Nuove misure per i Certificati bianchi: parte la consultazione pubblica

07/08/2015 1831

Tutti i soggetti interessati potranno partecipare inviando eventuali osservazioni entro il 30 settembre 

Il meccanismo dei Certificati Bianchi, introdotto con i decreti ministeriali 24 aprile 2001, rappresenta una delle prime esperienze, a livello internazionale, di applicazione di uno strumento di mercato alla promozione dell’efficienza energetica negli usi finali.

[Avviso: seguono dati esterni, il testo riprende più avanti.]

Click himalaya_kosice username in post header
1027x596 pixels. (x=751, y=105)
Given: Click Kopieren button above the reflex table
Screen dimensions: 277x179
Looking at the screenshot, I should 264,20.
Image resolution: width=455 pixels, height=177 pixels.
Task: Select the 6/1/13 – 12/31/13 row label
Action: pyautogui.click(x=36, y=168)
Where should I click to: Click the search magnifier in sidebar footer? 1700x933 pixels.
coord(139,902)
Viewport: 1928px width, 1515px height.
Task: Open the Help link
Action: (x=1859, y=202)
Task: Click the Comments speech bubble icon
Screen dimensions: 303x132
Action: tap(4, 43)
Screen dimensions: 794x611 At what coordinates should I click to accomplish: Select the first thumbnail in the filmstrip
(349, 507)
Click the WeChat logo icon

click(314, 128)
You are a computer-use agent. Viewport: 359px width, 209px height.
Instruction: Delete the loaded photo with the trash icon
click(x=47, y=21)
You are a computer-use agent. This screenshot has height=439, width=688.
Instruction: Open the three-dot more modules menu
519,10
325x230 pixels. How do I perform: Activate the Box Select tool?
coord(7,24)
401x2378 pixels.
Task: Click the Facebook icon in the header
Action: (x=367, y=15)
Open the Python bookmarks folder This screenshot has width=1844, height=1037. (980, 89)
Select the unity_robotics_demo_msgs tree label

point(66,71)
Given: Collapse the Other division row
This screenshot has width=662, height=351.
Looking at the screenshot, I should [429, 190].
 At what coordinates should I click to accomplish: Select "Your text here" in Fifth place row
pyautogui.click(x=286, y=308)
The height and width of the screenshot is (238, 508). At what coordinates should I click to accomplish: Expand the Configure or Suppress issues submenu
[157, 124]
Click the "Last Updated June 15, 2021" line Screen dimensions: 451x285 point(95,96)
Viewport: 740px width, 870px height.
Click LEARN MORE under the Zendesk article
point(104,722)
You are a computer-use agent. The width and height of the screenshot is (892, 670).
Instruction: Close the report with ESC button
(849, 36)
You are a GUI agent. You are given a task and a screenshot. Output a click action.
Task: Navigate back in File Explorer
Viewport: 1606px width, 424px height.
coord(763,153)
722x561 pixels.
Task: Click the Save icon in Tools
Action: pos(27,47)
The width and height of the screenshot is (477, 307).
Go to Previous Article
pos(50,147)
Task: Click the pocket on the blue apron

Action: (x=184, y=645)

Tale meccanismo si configura come un regime obbligatorio di risparmio di energia primaria, posto in capo ai distributori di energia elettrica e gas naturale con più di 50.000 clienti. L’obbligo è determinato sulla base del rapporto tra la quantità di energia elettrica e gas naturale dagli stessi distribuita e la quantità distribuita sul territorio nazionale dalla totalità dei soggetti obbligati.
I soggetti obbligati possono adempiere al proprio obbligo realizzando progetti in proprio o acquistando i titoli di efficienza energetica (i c.d. “Certificati Bianchi”) sul mercato gestito dal Gestore dei Mercati Energetici (GME) o attraverso contratti bilaterali.
 
I progetti possono essere presentati sia dai soggetti obbligati, sia da altri soggetti, quali: distributori non obbligati, società di servizi energetici, società con obbligo di nomina dell’energy manager, società che provvedono alla nomina di un responsabile per la conservazione e l’uso razionale dell’energia o si dotino di un sistema di gestione dell’energia certificato in conformità alla norma ISO 50001.
 
Ad oggi sono ammissibili interventi di miglioramento dell’efficienza energetica realizzati in diversi ambiti: settore industriale, residenziale, terziario, dei trasporti, agricolo e pubblica illuminazione, e riguardanti differenti tipologie di progetti.
 
Per quantificare i risparmi derivanti dagli interventi si possono utilizzare schede standardizzate, in cui il risparmio è definito ex-ante, schede analitiche caratterizzate da un algoritmo di quantificazione dei risparmi di energia, oppure è possibile ricorrere al metodo a consuntivo. In quest’ultimo caso, i risparmi sono valutati ex-post ed è richiesto all’operatore di proporre un algoritmo di calcolo e un programma di misura dei risparmi conseguiti. In ogni caso i titoli sono rilasciati, per un periodo di norma pari a 5 anni, sulla base dei risparmi realizzati espressi in tonnellate equivalenti di petrolio (tep).
 
I risparmi energetici sono calcolati al netto dei risparmi non addizionali, ossia di quei risparmi che si sarebbero comunque ottenuti per effetto dell’evoluzione tecnologica o di altri fattori esterni.
 
Le Linee Guida EEN 9/11, recanti le modalità di presentazione dei progetti di efficienza energetica, al fine di favorire interventi con un maggior grado di strutturalità e di promuovere la realizzazione di nuovi interventi, hanno introdotto un coefficiente moltiplicativo “tau” che ha l’effetto di anticipare durante la vita utile (periodo di diritto all’incentivo, pari, di norma, a 5 anni), il risparmio che l’intervento potenzialmente produrrà nell’arco della sua vita tecnica (spesso maggiore di 5 anni),tenuto conto delle diverse tecnologie e di un tasso di decadimento annuo delle prestazioni energetiche pari al 2%.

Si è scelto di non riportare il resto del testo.